Slashdot Mirror


Building a Searchable Literature Archive With Keywords?

Sooner Boomer writes "I'm trying to help drag a professor I work with into the 20th century. Although he is involved in cutting-edge research (nanotechnology), his method of literature search is to begin with digging through the hundreds of 3-ring binders that contain articles (usually from PDFs) that he has printed out. Even though the binders are labeled, the articles can only go under one 'heading' and there's no way to do a keyword search on subject, methods, materials, etc. Yeah, google is pretty good for finding stuff, as are other on-line literature services, but they only work for articles that are already on-line. His literature also includes articles copied from books, professional correspondence, and other sources. Is there a FOSS database or archive method (preferably with a web interface) where he could archive the PDFs and scanned documents and be able to search by keywords? It would also be nice to categorize them under multiple subject headings if possible. I know this has been covered ad nauseum with things like photos and the like, but I'm not looking at storage as such: instead I'm trying to find what's stored."

1 of 211 comments (clear)

  1. Re:Document Management Software and OCR by electrons_are_brave · · Score: 5, Insightful

    As an ex-librarian, I can give you a professional's answer. You need a professional. But - if that's not possible, then what you are aiming for is a dream, and a huge data entry task to boot. And you will be creating a system that he will never be able to maintain. Aim lower. Ask him - does he want to keep the paper copies or move them all onto computer. Not both. If he wants to keep the paper - it's simple. Weed weed weed. 60% of what anyone holds is rubbish, and if's available online (and I mean in a proper source not a dissapearing link) he'll find it when he needs it. (I'm thinking he can't be using much of it given the difficulty of finding it). So that will leave you with about 20 three-rings out of the hundreds. Number each document, put them in a filing cabinets by MAIN SUBJECT. If you want to spend your life typing then, by all means, use incite, the word referencing system or some simple library freeware to create a db with author, title, journal etc and main subject (or maybe two). If he wants them all digital - same deal. Scan the ones that aren't there. Forget any sort of magic software that will catalogue for you, you crazy dreamer.
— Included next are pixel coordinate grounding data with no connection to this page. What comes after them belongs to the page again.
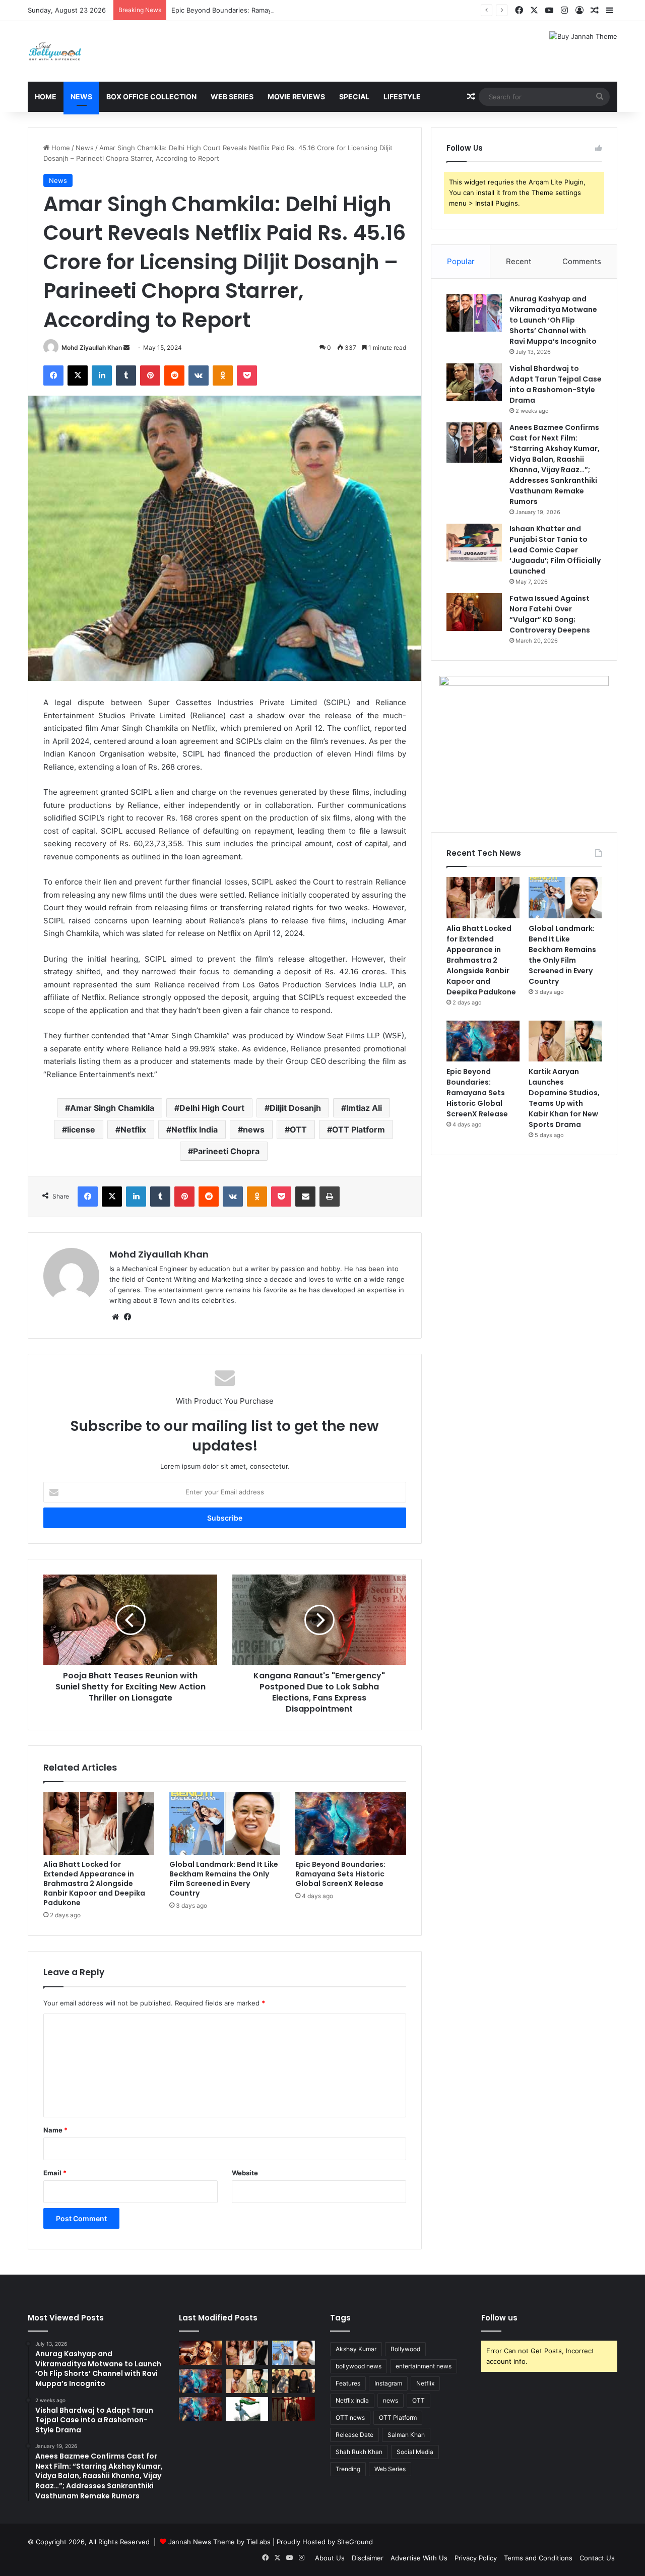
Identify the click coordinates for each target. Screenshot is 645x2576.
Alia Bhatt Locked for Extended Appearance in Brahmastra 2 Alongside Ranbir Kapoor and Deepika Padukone (94, 1883)
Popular (461, 261)
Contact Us (597, 2558)
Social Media (415, 2452)
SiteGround (355, 2542)
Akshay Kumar (356, 2349)
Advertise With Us (419, 2558)
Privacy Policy (476, 2558)
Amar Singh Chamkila (112, 1108)
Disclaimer (367, 2558)
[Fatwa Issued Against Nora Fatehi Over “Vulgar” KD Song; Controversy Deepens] (474, 612)
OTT (298, 1129)
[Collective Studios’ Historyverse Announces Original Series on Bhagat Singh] (293, 2409)
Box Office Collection (151, 96)
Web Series (232, 96)
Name (55, 2130)
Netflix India (194, 1129)
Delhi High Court (211, 1108)
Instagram (388, 2383)
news (254, 1129)
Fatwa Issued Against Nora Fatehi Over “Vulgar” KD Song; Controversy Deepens (549, 614)
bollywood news (358, 2366)
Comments (581, 261)
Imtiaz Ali (364, 1108)
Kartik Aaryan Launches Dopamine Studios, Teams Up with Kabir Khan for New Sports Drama (564, 1097)
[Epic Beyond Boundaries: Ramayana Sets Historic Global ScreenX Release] (350, 1823)
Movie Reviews (296, 96)
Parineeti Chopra (226, 1151)
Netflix (133, 1129)
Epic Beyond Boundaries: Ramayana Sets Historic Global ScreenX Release (286, 10)
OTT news (350, 2417)
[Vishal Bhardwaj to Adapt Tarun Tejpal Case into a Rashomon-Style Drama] (474, 382)
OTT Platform (358, 1129)
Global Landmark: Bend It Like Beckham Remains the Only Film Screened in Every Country (223, 1878)
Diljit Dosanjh (295, 1108)
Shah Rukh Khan (359, 2452)
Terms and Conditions (538, 2558)
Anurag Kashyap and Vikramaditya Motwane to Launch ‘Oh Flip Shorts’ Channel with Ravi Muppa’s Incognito (553, 320)
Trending (348, 2469)
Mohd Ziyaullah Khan (91, 347)
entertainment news (424, 2366)
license (81, 1129)
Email (55, 2173)
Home (45, 96)
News (81, 96)
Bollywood (405, 2349)
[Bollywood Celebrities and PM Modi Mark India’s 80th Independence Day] (247, 2409)
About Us (330, 2558)
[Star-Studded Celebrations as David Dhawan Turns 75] (293, 2381)
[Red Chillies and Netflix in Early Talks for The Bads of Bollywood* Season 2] (200, 2353)
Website (245, 2173)
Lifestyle (402, 96)
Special (354, 96)
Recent (518, 261)
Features (348, 2383)
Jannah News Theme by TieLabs (219, 2542)
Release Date (354, 2434)
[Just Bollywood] (55, 51)
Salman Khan (406, 2434)
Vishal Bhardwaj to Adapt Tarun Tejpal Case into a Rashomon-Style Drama (555, 384)
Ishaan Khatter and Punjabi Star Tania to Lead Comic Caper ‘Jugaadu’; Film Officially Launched (555, 550)
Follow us (499, 2317)
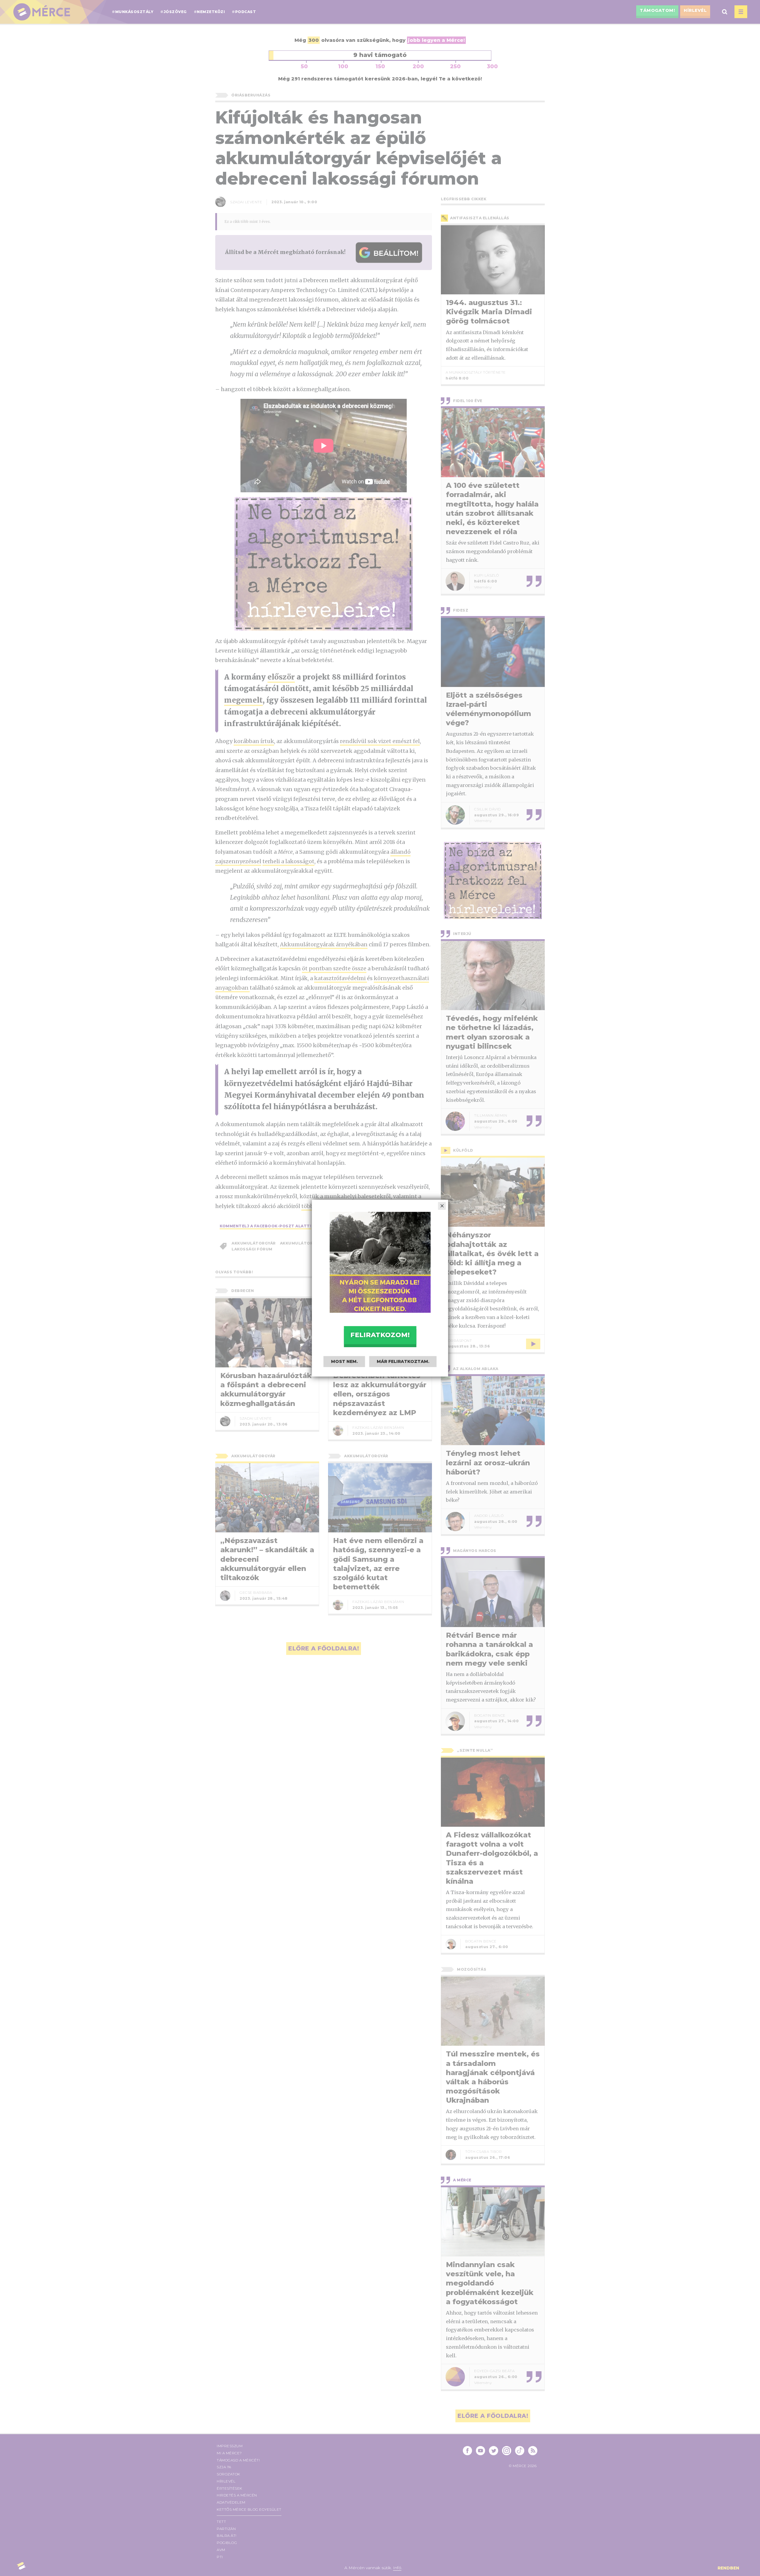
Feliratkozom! (380, 1335)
The best you can do is use incite or some other referencing software to search for and make a record of the ones that have the record available on line. And then type the rest in. Personally, he sounds like a hoarder, so he will probably resist both suggestions. If this is the case then sort the folders into main subject and type a list (bib reference) and stick it to the front of each. At least that will cut down on his search time - but again, it's a lot of typing.